(Element and text position data)
'''

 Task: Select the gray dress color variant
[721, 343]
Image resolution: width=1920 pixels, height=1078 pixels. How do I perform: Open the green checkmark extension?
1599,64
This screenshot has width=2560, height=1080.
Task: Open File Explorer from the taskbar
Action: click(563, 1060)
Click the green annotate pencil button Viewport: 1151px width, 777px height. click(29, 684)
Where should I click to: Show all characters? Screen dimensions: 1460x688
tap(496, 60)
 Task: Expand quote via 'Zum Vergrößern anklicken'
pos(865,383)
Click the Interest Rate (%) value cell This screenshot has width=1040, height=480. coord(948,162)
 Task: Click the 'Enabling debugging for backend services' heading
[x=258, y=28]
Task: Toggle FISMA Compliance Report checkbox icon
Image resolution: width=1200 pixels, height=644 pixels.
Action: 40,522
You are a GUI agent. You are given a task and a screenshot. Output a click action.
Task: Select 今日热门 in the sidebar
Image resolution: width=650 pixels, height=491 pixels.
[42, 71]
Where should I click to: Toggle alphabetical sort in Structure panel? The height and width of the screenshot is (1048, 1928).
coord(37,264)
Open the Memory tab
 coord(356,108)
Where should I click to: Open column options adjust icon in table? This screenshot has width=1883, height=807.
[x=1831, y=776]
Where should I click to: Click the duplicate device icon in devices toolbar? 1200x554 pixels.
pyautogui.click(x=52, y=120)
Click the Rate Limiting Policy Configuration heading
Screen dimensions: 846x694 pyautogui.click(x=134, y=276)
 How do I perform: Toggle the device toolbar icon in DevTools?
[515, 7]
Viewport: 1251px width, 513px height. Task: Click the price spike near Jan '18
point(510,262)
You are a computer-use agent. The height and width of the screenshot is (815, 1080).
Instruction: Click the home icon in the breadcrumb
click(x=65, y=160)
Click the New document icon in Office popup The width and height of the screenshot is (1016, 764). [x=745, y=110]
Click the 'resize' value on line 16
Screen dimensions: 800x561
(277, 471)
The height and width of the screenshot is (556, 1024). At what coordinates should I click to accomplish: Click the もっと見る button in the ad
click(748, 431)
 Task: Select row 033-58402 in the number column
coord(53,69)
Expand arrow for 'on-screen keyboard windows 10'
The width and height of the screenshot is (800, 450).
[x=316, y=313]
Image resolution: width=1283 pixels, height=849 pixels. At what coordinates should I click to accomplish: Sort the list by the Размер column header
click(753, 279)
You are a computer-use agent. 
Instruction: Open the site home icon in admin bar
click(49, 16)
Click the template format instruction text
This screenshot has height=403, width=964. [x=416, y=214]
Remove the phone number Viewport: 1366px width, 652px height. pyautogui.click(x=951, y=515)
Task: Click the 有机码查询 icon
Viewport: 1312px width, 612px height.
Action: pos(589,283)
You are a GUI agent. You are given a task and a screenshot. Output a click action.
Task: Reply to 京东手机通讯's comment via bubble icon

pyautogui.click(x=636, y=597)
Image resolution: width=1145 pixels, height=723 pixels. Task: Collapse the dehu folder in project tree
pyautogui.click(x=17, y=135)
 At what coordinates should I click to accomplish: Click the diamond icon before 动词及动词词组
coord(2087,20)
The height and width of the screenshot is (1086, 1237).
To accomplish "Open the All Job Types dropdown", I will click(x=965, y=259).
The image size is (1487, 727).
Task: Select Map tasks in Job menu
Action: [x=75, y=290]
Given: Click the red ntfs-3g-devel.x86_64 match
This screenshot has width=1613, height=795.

'''

## [The task]
Can you render the lines of these records as a numbered list, with the blank lines left out?

## [Worked solution]
1.  Task: Select the gray dress color variant
2. [721, 343]
3. Image resolution: width=1920 pixels, height=1078 pixels. How do I perform: Open the green checkmark extension?
4. 1599,64
5. This screenshot has width=2560, height=1080.
6. Task: Open File Explorer from the taskbar
7. Action: click(563, 1060)
8. Click the green annotate pencil button Viewport: 1151px width, 777px height. click(29, 684)
9. Where should I click to: Show all characters? Screen dimensions: 1460x688
10. tap(496, 60)
11.  Task: Expand quote via 'Zum Vergrößern anklicken'
12. pos(865,383)
13. Click the Interest Rate (%) value cell This screenshot has width=1040, height=480. coord(948,162)
14.  Task: Click the 'Enabling debugging for backend services' heading
15. [x=258, y=28]
16. Task: Toggle FISMA Compliance Report checkbox icon
17. Image resolution: width=1200 pixels, height=644 pixels.
18. Action: 40,522
19. You are a GUI agent. You are given a task and a screenshot. Output a click action.
20. Task: Select 今日热门 in the sidebar
21. Image resolution: width=650 pixels, height=491 pixels.
22. [42, 71]
23. Where should I click to: Toggle alphabetical sort in Structure panel? The height and width of the screenshot is (1048, 1928).
24. coord(37,264)
25. Open the Memory tab
26.  coord(356,108)
27. Where should I click to: Open column options adjust icon in table? This screenshot has width=1883, height=807.
28. [x=1831, y=776]
29. Where should I click to: Click the duplicate device icon in devices toolbar? 1200x554 pixels.
30. pyautogui.click(x=52, y=120)
31. Click the Rate Limiting Policy Configuration heading
32. Screen dimensions: 846x694 pyautogui.click(x=134, y=276)
33.  How do I perform: Toggle the device toolbar icon in DevTools?
34. [515, 7]
35. Viewport: 1251px width, 513px height. Task: Click the price spike near Jan '18
36. point(510,262)
37. You are a computer-use agent. The height and width of the screenshot is (815, 1080).
38. Instruction: Click the home icon in the breadcrumb
39. click(x=65, y=160)
40. Click the New document icon in Office popup The width and height of the screenshot is (1016, 764). [x=745, y=110]
41. Click the 'resize' value on line 16
42. Screen dimensions: 800x561
43. (277, 471)
44. The height and width of the screenshot is (556, 1024). At what coordinates should I click to accomplish: Click the もっと見る button in the ad
45. click(748, 431)
46.  Task: Select row 033-58402 in the number column
47. coord(53,69)
48. Expand arrow for 'on-screen keyboard windows 10'
49. The width and height of the screenshot is (800, 450).
50. [x=316, y=313]
51. Image resolution: width=1283 pixels, height=849 pixels. At what coordinates should I click to accomplish: Sort the list by the Размер column header
52. click(753, 279)
53. You are a computer-use agent. 
54. Instruction: Open the site home icon in admin bar
55. click(49, 16)
56. Click the template format instruction text
57. This screenshot has height=403, width=964. [x=416, y=214]
58. Remove the phone number Viewport: 1366px width, 652px height. pyautogui.click(x=951, y=515)
59. Task: Click the 有机码查询 icon
60. Viewport: 1312px width, 612px height.
61. Action: pos(589,283)
62. You are a GUI agent. You are given a task and a screenshot. Output a click action.
63. Task: Reply to 京东手机通讯's comment via bubble icon
64. pyautogui.click(x=636, y=597)
65. Image resolution: width=1145 pixels, height=723 pixels. Task: Collapse the dehu folder in project tree
66. pyautogui.click(x=17, y=135)
67.  At what coordinates should I click to accomplish: Click the diamond icon before 动词及动词词组
68. coord(2087,20)
69. The height and width of the screenshot is (1086, 1237).
70. To accomplish "Open the All Job Types dropdown", I will click(x=965, y=259).
71. The image size is (1487, 727).
72. Task: Select Map tasks in Job menu
73. Action: [x=75, y=290]
74. Given: Click the red ntfs-3g-devel.x86_64 match
75. This screenshot has width=1613, height=795.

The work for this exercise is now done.